Proche de dépasser le basket
Portée par l'enchaînement historique des titres de l'équipe de France et malgré un contexte d'austérité, la fédération française a signé deux nouveaux partenariats nationaux, avec Renault Rent pour un sponsoring maillot et Eden Park pour l'habillement. De 180 000 licenciés en 1991, elle en comptabilise 442 000, et talonne le basket-ball, à deux dizaines de mille. «On devrait dépasser le basket après les Jeux de Londres, là où les Bleus sont vraiment attendus»,
prédit Cédric Pouthier, le responsable marketing de la Fédération Française de Handball qui s'est donné comme objectif de devenir le premier sport collectif en salle. Des études réalisées par Sportlabgroup confirment la popularité croissante du handball. Selon la société d'expertise, l'équipe des «Experts» est l'une des équipes préférées des Français, à égalité avec le XV de France. Surtout, 38 % de la tranche d'âge des 15-24 ans, majoritaire sur le média social le plus influent au monde, Facebook, déclarent avoir suivi le handball en 2011 contre 23% pour le basket.

L'attrait de la télévision
Depuis juin 2011 et un contrat signé entre la Ligue nationale de handball (LNH) et la chaîne cryptée, Canal+ détient tous les droits du handball français, des équipes de France jusqu'à la Division 1. Diffusé sur Canal+ Sport, le hand touche un plus large public que lorsqu'il séjournait sur Sport+, chaîne de la Pro A de basket pour 4 millions d'euros par an.
Depuis l'entame de la saison de D1, l'audience moyenne dépasse les 130 000 abonnés, alors que Canal + en espérait entre 80 000 et 100 000. Le classico Chambéry/Montpellier du 22 décembre a réuni en fin de rencontre 400 000 abonnés, un record. Il a été battu vendredi dernier quand le France-Hongrie a réuni 711 000 spectateurs.

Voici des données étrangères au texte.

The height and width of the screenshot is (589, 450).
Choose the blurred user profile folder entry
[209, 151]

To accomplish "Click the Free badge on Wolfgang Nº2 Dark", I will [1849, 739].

Et dans les salles de France, la croissance des affluences ne se dément pas: «à mi-saison, nous connaissons déjà une progression de 16 % par rapport à l'an passé», souligne Etienne Capon, le directeur général de la LNH. «Tous les feux sont au vert», poursuit-il, énonçant l'augmentation du budget médian des clubs de 17%.
Cercle vertueux
A la Ligue comme à la fédération, on insiste sur le regard que les décideurs portent sur les valeurs d' «humilité», de «disponibilité», d'«équilibre» des personnalités du handball. «Elles rassurent les partenaires qui se disent que même en cas de défaite, ces gens sont fiables, qu'ils se protègeront de frasques vécus dans d'autres sports», souligne Cédric Pouthier. «Et le rapport qualité-prix reste abordable, sur un terrain qui n'est pas saturé. Ils préemptent un territoire», renchérit Capon. Ce cercle vertueux pourrait se poursuivre au-delà des Jeux de Londres, le véritable grand rendez-vous de l‘année. A l'horizon 2015-2017, la Fédération sera dotée de son centre national, à l'image de Clairefontaine pour le football et Marcoussis pour le rugby, et organisera le Mondial masculin. Comme nous le confiait Claude Onesta, sélectionneur et «chef du service après-vente» du handball, «pour nous les vagabonds, les roms depuis toujours, on mesure le chemin parcouru.»